### [BRIEF 1]
Answer these questions using the abstract on tryptophan-catabolizing enzymes, labeling each answer (a), (b), or (c):
(a) Which pathway begins with the step that IDO and TDO catalyze?
(b) How many IDO genes have all mammals acquired, and by what process?
(c) Which system does the review emphasize?
### [BRIEF 2]
For each statement below, decide whether it agrees with the abstract on tryptophan-catabolizing enzymes. Answer yes or no and quote the words from the abstract that settle it.
(a) IDO and TDO evolved from a shared ancestral enzyme.
(b) Some lower vertebrate lineages have lost the IDO1-like gene.
(c) TDO and IDO expression in mammals differs only in tissue or cellular localization.
### [BRIEF 3]
Pick up the abstract on tryptophan-catabolizing enzymes after its final sentence and keep writing.

### [PROVIDED TEXT]
----
Tryptophan-catabolizing enzymes - party of three

Abstract

Indoleamine 2,3-dioxygenase (IDO) and tryptophan 2,3-dioxygenase (TDO) are tryptophan-degrading enzymes that have independently evolved to catalyze the first step in tryptophan catabolism via the kynurenine pathway (KP). The depletion of tryptophan and formation of KP metabolites modulates the activity of the mammalian immune, reproductive, and central nervous systems. IDO and TDO enzymes can have overlapping or distinct functions depending on their expression patterns. The expression of TDO and IDO enzymes in mammals differs not only by tissue/cellular localization but also by their induction by distinct stimuli. To add to the complexity, these genes also have undergone duplications in some organisms leading to multiple isoforms of IDO or TDO. For example, many vertebrates, including all mammals, have acquired two IDO genes via gene duplication, although the IDO1-like gene has been lost in some lower vertebrate lineages. Gene duplications can allow the homologs to diverge and acquire different properties to the original gene. There is evidence for IDO enzymes having differing enzymatic characteristics, signaling properties, and biological functions. This review analyzes the evolutionary convergence of IDO and TDO enzymes as tryptophan-catabolizing enzymes and the divergent evolution of IDO homologs to generate an enzyme family with diverse characteristics not possessed by TDO enzymes, with an emphasis on the immune system.
----
### [RECORD EXCERPTS]
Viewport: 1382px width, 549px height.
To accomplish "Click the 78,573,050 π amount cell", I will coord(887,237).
----
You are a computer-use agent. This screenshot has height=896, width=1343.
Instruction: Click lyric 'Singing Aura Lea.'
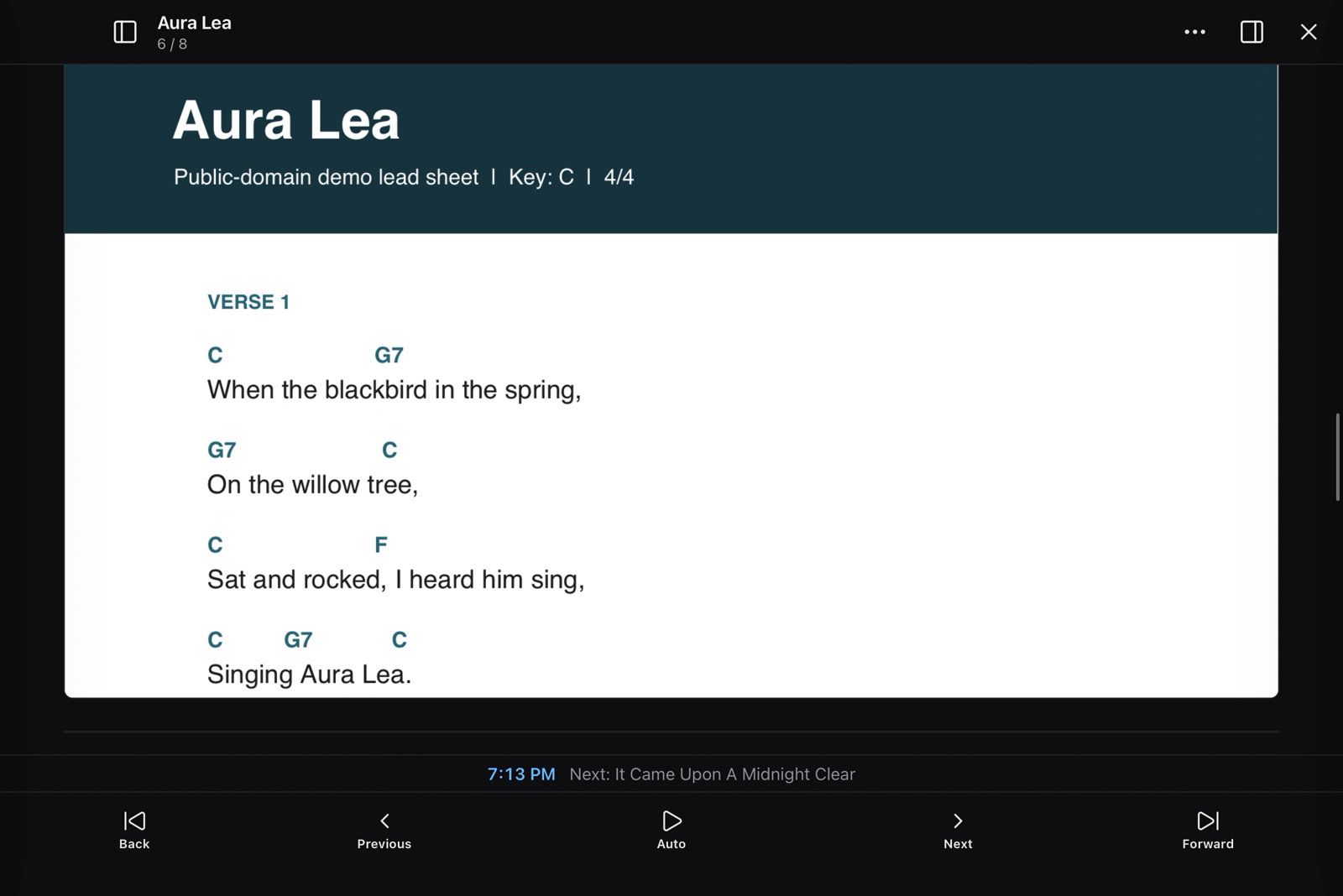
----
### [TASK RESULT 1]
(a) The kynurenine pathway (KP).
(b) Two IDO genes, acquired via gene duplication.
(c) The immune system.

### [TASK RESULT 2]
(a) No: "have independently evolved to catalyze the first step in tryptophan catabolism"
(b) Yes: "the IDO1-like gene has been lost in some lower vertebrate lineages"
(c) No: "differs not only by tissue/cellular localization but also by their induction by distinct stimuli"

### [TASK RESULT 3]
Keywords: convergent evolution; divergent evolution; gene duplication; immunoregulation; indoleamine 2,3-dioxygenase; tryptophan 2,3-dioxygenase.

Figure 1

A conceptual diagram depicting the overlapping activities of IDO and TDO enzymes and the distinct characteristics of some IDO homologs.

Figure 2

Phylogenetic relationships of known TDOs constructed with the maximum-likelihood method (unrooted tree). Multiple sequence alignment at the amino acid level was generated using the MUSCLE program (3) and the ML tree was constructed using MEGA 6 (4). The internal branch labels are bootstrap values with 100 replications. D. rerio (D. rer) and S. purpuratus (S. pur) have two TDOs. A few bacteria, Myxococcus xanthus (M. xan), Ralstonia solanacearum GMI1000 (R. sal), R. eutropha JMP134 (R. eut), and Xanthomonas campestris 33913 (X. cam), also have two TDOs. A complete tree, with names of all species, is shown in Figure S1 in Supplementary Material.

Figure 3

Phylogenetic relationships of known IDOs and IDO-related proteins constructed with the maximum-likelihood method (unrooted tree). Multiple sequence alignment at the amino acid level was generated using the MUSCLE program (3) and the ML tree was constructed using MEGA 6 (4). The internal branch labels are bootstrap values with 100 replications. The Medaka-fish, Oryzias latipes (O. lat) and a soft-shelled turtle, Pelodiscus sinensis (P. sin) have a putative IDO1. A complete tree, with names of all species, is shown in Figure S2 in Supplementary Material.

Figure 4

Schematic representation of amino acid alignments for selected IDO and TDO proteins. Amino acid contigs are shown as red (IDO) or blue (TDO) boxes, and positions of introns indicated by thick vertical bars. Gaps less than two amino acids in the alignments were omitted. Selected sequences are from human beings, frog (Xenopus tropicalis), chicken (Gallus gallus), zebrafish (Danio rerio), and abalone (Haliotis diversicolor).